Description of the task » A faithful copy is needed of the lines below from the one with "Image resolution: width=627" up to and including the one with "868x456 pixels."; set it down with no pictures and no other lines.
-- Material for the task follows --
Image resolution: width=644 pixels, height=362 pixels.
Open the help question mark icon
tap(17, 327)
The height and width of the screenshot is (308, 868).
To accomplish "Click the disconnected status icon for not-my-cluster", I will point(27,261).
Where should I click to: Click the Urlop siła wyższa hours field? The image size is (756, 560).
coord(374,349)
-- Material for the task concluded --
-- Material for the task follows --
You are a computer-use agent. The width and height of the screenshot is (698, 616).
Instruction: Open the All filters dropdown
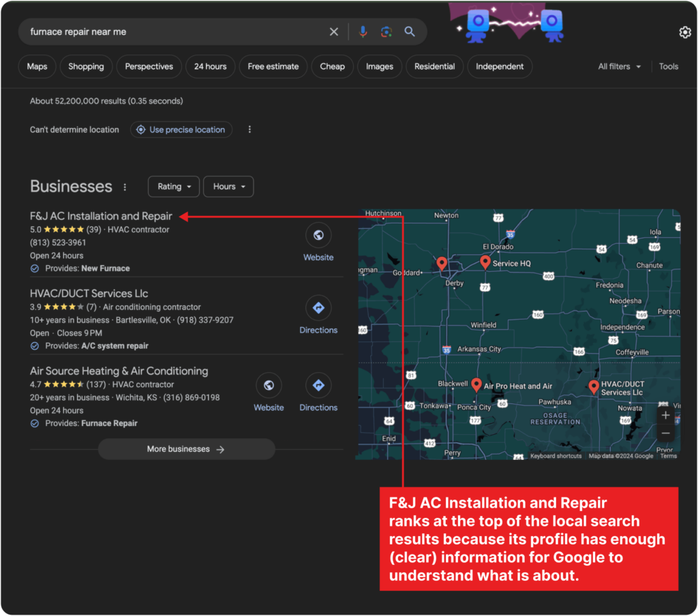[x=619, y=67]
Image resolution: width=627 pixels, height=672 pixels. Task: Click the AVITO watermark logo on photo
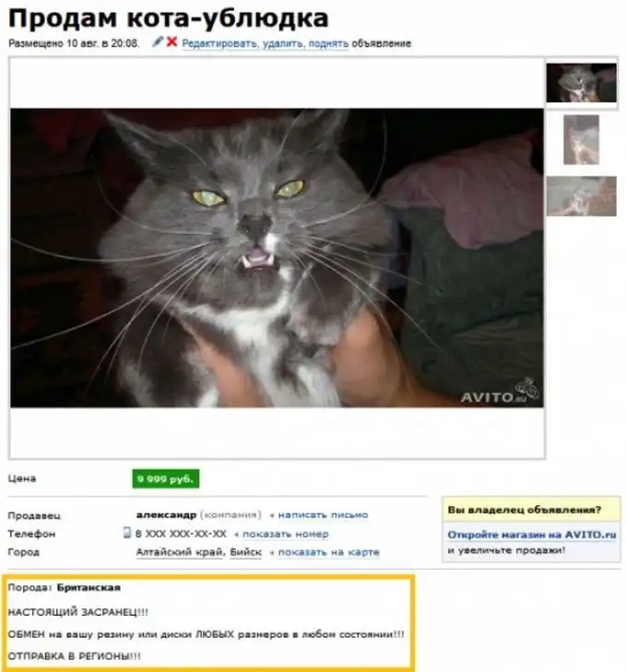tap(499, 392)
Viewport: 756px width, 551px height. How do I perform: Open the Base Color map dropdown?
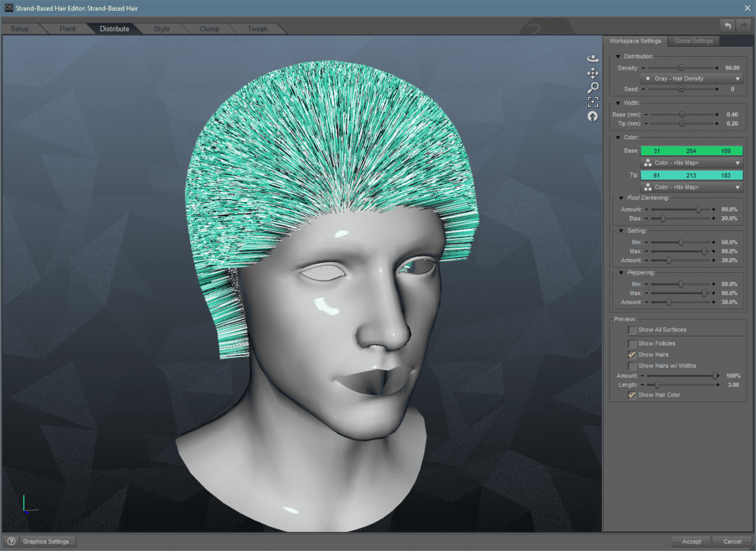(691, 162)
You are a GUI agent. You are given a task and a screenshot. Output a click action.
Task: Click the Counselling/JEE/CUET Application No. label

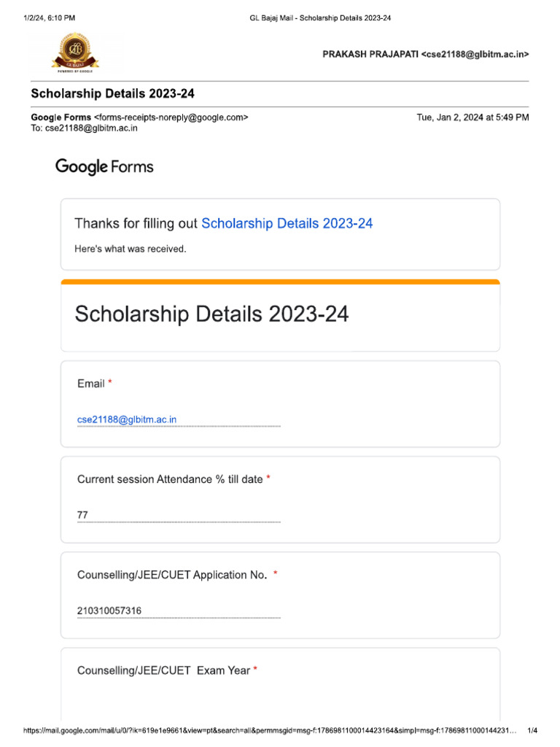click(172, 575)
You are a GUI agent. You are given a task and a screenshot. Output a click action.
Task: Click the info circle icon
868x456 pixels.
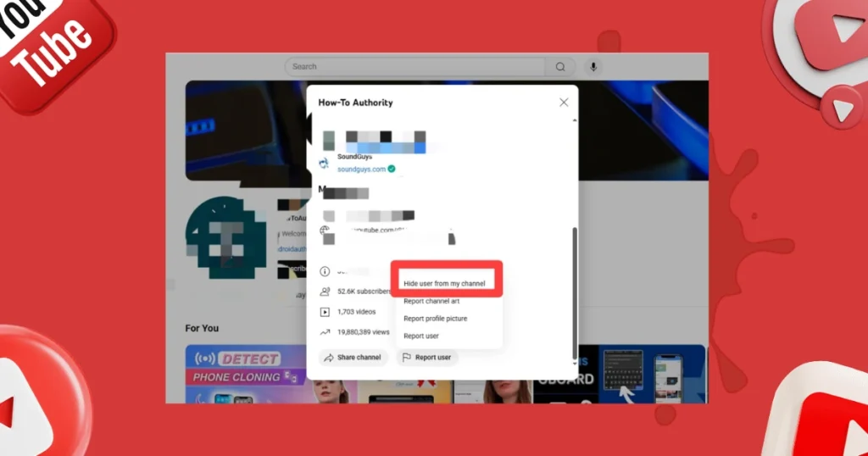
-- Material for the task concluded --
-- Material for the task follows --
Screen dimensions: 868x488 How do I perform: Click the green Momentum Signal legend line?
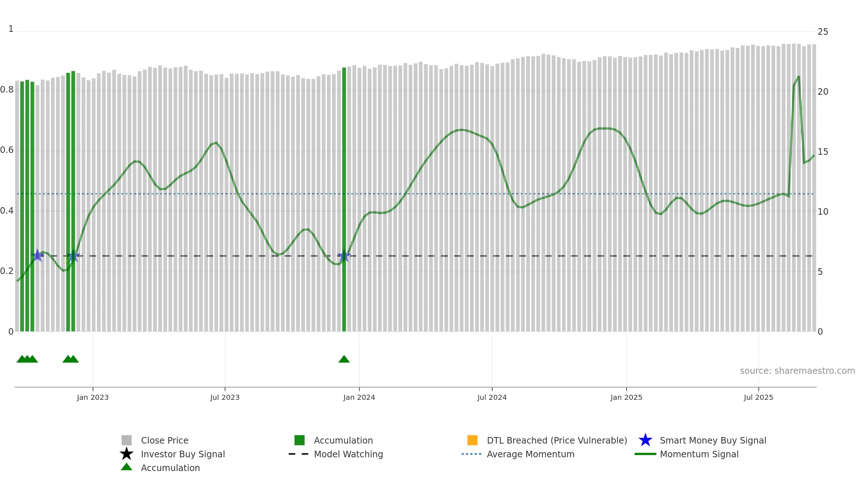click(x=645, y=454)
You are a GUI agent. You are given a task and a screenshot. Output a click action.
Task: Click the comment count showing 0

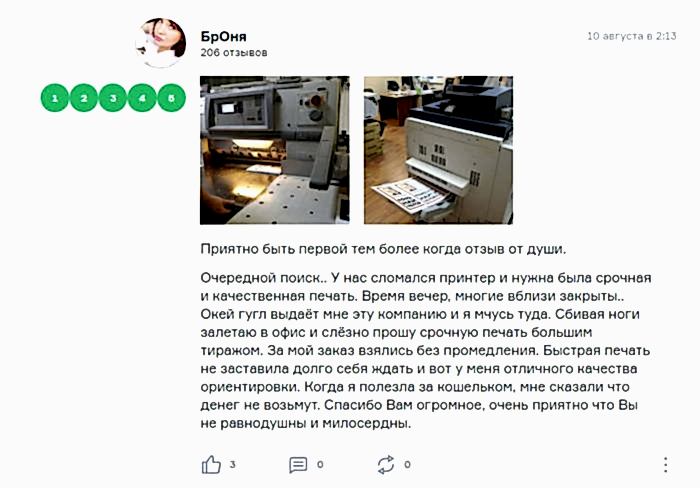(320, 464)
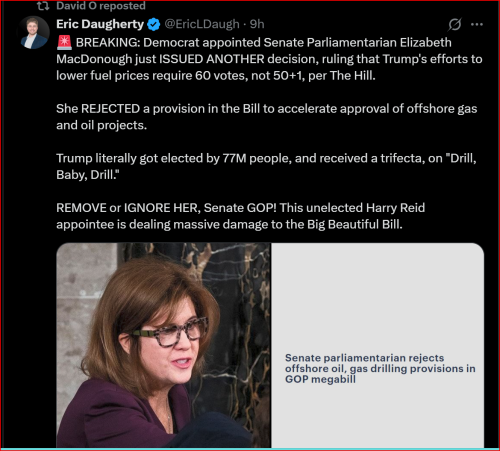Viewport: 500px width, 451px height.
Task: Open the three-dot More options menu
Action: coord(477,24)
-- Material for the task concluded --
Solution to the problem »
Image resolution: width=627 pixels, height=672 pixels. Task: Click the AVITO watermark logo on photo
tap(499, 392)
Viewport: 756px width, 551px height. How do I perform: Open the Base Color map dropdown?
(691, 162)
You are a GUI agent. You are given a task and a screenshot. Output a click action.
Task: Click the Counselling/JEE/CUET Application No. label

click(172, 575)
You are a GUI agent. You are given a task and a screenshot. Output a click action.
Task: Click the info circle icon
868x456 pixels.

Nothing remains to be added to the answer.